Na África do Sul, o grupo visitará duas propriedades rurais ligadas ao Centro Social dos Agricultores, o Departamento Nacional de Agricultura (NDA), o Instituto de Vegetais e Plantas Ornamentais (ARC Roodeplaat), a Asociação de Fabricantes de Rações Animais e a empresa OTK (de agribusiness).

Em ambos os países também estão previstos encontros com os embaixadores do Brasil e jantares executivos e apresentações com representantes da Monsanto.

Integram a comitiva a título de observadores dois assessores do PT na Câmara, dois representantes de ONGs brasileiras (Inesc - Instituto de Estudos Sociais e Econômicos e Esplar - Centro de Pesquisa e Assessoria), quatro cientistas e um representante da CNBB (Conferência Nacional dos Bispos do Brasil).

Hoje (18/06) alguns dos observadores enviaram ao Brasil um breve relato sobre os primeiros dois dias de atividades.

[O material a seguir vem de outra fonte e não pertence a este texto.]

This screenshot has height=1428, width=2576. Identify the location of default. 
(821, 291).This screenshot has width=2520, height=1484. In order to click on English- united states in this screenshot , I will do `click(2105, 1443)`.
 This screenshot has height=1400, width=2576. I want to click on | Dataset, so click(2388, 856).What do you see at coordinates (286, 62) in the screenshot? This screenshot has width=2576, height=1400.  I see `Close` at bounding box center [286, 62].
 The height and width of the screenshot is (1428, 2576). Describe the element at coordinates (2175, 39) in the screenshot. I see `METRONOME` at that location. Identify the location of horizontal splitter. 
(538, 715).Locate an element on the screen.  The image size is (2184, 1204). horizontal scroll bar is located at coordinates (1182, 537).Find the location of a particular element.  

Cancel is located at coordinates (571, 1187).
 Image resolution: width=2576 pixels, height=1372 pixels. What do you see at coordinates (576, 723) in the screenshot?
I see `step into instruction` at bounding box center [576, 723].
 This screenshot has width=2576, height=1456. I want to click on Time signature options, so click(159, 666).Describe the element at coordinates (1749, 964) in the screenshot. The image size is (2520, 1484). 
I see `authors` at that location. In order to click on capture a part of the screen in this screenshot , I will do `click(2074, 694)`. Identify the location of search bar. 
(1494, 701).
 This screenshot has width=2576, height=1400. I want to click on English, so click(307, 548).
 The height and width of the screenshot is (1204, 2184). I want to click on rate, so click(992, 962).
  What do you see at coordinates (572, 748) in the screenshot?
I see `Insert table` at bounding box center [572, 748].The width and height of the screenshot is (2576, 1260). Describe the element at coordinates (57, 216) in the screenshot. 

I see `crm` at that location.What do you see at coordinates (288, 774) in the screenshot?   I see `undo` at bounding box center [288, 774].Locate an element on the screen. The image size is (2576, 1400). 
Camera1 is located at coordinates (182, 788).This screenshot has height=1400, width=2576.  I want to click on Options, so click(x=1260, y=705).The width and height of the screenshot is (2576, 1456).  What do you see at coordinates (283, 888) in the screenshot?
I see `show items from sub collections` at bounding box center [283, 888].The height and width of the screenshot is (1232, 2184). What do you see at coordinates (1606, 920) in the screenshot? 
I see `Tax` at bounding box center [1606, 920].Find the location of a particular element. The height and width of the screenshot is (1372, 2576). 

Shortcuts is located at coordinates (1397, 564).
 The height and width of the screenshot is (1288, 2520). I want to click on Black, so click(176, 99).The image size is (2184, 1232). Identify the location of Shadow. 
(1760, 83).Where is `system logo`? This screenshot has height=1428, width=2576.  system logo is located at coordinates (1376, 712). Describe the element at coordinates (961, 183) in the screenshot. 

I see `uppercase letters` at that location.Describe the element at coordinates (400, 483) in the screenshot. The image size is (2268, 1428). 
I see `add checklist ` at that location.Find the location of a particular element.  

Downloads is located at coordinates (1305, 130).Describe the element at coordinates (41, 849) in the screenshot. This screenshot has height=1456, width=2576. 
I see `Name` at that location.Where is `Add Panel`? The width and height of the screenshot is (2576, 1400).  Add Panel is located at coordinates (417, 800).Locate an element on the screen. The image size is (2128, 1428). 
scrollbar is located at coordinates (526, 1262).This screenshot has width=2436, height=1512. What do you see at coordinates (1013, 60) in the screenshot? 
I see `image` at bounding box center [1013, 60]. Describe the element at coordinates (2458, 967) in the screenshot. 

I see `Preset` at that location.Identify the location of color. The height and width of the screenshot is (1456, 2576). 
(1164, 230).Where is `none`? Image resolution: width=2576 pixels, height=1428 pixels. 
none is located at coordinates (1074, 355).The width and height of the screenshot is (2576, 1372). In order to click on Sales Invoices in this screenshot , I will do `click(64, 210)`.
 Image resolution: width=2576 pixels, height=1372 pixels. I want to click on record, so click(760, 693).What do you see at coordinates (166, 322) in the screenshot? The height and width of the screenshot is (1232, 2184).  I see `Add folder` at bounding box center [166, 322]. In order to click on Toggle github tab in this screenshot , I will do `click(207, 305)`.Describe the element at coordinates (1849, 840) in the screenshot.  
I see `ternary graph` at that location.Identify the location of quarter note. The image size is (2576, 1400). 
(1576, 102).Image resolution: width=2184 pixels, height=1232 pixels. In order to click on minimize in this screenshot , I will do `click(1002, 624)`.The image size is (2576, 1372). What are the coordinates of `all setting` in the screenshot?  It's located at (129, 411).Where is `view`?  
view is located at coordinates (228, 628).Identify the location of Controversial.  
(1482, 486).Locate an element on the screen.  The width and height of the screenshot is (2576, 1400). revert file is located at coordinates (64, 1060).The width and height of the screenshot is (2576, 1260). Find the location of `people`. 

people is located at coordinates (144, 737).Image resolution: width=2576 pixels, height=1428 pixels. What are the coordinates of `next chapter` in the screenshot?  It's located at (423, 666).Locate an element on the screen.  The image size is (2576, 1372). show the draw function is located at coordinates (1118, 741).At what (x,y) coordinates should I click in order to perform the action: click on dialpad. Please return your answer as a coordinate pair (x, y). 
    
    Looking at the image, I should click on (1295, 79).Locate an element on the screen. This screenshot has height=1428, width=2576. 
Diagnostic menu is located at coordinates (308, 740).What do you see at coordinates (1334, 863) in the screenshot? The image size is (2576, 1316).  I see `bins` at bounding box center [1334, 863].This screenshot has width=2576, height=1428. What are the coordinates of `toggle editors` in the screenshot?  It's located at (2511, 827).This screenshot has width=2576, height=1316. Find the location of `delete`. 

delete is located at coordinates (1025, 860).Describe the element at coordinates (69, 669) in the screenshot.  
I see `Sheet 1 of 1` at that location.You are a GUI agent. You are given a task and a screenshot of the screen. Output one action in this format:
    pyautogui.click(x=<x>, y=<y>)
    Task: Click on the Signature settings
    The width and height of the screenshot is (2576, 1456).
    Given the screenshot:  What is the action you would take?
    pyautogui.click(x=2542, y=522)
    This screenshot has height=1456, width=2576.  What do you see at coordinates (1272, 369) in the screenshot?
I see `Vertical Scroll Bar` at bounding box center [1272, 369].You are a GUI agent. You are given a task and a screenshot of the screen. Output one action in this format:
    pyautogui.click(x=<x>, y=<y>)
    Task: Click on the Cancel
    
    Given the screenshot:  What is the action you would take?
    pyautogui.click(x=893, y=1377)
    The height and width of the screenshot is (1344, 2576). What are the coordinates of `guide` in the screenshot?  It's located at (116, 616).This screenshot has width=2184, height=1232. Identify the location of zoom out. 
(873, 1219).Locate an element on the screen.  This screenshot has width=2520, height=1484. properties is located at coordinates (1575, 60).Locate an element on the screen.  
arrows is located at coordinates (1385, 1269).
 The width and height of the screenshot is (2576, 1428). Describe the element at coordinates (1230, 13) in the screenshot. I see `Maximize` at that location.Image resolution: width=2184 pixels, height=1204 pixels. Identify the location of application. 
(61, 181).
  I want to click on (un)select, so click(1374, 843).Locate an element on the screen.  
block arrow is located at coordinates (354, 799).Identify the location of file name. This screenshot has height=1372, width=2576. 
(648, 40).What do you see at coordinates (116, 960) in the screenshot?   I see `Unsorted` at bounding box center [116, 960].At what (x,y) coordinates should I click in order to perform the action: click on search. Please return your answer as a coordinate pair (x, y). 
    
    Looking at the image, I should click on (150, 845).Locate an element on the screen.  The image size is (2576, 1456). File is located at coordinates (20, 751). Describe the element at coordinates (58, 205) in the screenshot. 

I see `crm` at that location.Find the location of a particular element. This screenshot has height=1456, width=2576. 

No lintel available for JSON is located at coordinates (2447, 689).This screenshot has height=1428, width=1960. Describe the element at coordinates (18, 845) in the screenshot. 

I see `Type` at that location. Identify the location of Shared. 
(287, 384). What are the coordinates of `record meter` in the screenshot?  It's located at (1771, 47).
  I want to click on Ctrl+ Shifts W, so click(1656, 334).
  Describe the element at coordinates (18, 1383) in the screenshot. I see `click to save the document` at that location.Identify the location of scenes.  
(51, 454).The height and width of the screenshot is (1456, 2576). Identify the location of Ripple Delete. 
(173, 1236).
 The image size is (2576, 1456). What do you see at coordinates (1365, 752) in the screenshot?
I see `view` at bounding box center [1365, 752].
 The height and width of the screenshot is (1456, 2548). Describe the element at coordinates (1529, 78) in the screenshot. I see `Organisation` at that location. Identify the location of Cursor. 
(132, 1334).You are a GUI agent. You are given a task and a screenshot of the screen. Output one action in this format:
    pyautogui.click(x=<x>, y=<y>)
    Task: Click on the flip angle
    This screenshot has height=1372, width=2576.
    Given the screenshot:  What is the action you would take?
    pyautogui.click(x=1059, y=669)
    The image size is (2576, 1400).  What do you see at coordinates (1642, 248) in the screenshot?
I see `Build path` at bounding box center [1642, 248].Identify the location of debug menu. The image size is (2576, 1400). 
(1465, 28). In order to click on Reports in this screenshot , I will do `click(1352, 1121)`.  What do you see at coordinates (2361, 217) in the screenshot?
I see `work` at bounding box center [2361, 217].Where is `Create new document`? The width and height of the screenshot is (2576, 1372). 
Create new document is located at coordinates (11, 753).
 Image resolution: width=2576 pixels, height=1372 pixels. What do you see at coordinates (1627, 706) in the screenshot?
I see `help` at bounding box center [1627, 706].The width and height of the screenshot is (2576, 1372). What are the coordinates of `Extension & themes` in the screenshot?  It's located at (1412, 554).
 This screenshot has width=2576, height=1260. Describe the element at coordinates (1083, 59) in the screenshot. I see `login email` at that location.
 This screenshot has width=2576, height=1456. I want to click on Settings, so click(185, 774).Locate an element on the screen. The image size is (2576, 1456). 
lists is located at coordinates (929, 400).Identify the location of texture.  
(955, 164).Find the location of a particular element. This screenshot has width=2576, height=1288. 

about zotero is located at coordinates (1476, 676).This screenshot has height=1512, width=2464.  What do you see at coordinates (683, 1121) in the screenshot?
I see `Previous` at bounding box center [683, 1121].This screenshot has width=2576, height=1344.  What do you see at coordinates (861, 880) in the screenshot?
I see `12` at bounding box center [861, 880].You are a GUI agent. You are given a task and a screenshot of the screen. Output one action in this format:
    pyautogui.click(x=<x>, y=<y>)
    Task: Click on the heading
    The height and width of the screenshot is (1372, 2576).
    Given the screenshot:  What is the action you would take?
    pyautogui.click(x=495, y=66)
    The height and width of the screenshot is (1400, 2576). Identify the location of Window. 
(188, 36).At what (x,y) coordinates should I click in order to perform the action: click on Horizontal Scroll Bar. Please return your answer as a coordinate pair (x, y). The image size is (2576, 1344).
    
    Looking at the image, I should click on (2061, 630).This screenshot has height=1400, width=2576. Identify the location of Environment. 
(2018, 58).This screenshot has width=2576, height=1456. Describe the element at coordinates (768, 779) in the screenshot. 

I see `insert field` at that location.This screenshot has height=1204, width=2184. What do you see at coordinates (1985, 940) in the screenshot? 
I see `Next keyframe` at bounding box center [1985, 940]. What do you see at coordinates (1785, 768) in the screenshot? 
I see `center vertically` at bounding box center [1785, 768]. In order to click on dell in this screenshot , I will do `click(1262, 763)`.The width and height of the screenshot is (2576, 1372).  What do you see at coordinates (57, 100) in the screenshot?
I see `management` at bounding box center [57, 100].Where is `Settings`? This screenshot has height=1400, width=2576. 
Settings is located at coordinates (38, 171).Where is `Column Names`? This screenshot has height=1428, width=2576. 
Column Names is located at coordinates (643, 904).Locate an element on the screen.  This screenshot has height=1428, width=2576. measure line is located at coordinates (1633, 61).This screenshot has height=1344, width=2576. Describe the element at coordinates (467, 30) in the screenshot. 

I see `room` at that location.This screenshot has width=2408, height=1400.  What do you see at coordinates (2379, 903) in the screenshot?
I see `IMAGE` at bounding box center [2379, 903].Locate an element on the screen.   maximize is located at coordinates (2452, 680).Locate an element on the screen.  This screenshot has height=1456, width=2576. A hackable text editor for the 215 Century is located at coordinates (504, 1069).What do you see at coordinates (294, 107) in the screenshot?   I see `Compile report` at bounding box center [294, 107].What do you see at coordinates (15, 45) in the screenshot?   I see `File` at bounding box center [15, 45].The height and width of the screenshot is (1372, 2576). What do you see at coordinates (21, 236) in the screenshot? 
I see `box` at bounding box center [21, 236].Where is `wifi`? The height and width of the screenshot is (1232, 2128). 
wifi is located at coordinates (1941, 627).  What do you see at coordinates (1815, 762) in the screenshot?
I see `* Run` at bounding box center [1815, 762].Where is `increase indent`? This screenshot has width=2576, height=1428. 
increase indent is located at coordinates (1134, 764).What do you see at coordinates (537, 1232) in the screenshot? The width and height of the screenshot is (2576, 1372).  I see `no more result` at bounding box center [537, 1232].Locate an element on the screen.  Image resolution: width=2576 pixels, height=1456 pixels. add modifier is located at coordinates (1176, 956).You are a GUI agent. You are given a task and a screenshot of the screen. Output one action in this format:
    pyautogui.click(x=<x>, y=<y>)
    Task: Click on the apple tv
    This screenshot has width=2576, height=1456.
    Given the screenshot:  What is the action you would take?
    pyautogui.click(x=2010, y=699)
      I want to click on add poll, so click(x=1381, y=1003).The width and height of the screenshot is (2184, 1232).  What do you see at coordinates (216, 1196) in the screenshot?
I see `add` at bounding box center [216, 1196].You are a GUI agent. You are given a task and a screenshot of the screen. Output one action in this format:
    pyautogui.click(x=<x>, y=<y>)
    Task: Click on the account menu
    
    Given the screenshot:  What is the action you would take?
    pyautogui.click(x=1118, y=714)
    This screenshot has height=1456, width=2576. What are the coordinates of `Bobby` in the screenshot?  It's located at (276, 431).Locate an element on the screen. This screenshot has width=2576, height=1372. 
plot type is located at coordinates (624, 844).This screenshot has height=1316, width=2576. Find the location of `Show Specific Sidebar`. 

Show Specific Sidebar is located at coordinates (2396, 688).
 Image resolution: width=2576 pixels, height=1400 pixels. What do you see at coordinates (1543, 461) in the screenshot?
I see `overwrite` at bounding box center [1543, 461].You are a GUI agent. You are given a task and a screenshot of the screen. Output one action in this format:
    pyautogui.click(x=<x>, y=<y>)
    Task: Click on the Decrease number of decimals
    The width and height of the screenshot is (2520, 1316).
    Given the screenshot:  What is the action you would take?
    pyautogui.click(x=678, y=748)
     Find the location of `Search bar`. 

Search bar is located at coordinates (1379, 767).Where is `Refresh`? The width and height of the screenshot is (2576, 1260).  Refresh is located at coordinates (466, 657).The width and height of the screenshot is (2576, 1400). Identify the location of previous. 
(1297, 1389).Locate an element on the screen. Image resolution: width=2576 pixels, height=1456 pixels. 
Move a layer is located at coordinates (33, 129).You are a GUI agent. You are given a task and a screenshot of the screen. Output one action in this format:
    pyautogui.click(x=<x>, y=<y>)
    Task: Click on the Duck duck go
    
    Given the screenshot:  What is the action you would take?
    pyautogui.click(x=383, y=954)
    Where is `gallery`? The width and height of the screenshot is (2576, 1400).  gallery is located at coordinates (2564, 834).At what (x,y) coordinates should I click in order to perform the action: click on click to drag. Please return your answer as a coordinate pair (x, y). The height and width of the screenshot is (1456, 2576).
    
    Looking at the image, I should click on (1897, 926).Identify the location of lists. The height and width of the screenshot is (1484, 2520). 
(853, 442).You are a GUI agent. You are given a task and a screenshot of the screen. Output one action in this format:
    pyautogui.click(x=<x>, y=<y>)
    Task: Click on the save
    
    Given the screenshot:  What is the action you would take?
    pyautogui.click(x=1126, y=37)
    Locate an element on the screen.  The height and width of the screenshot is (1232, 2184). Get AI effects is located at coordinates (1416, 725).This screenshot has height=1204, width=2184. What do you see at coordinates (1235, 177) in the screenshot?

O ponto mais destacado foi a surpresa dos parlamentares com a ?revelação de que o FDA não faz qualquer teste para certificar a segurança dos alimentos transgênicos. Esta instituição apenas homologa o que as empresas dizem. Essa afirmação jogou por terra abaixo a suposta cientificidade com que os funcionários do governo americano alegam tratar o tema. Depois, para enfatizar a falta de critério, controle e transparência nos OGMs, ele (o representante da ONG Centro para Ciência em Prol do Interesse Público) afirmou que estes produtos não constam no livro vermelho do FDA, documento que trata detalhadamente da certificação de alimentos nos EUA?.

Se por um lado não era necessário ir aos EUA para ter acesso a estas informações (a Campanha Por um Brasil Livre de Transgênicos divulga estes dados no País há pelo menos quatro anos), tem seu lado positivo nossos parlamentares ouvirem-nas ?direto na fonte?. Mas, que peso elas terão diante de todas as outras fornecidas pelo time da Monsanto durante o resto da visita, saberemos no final.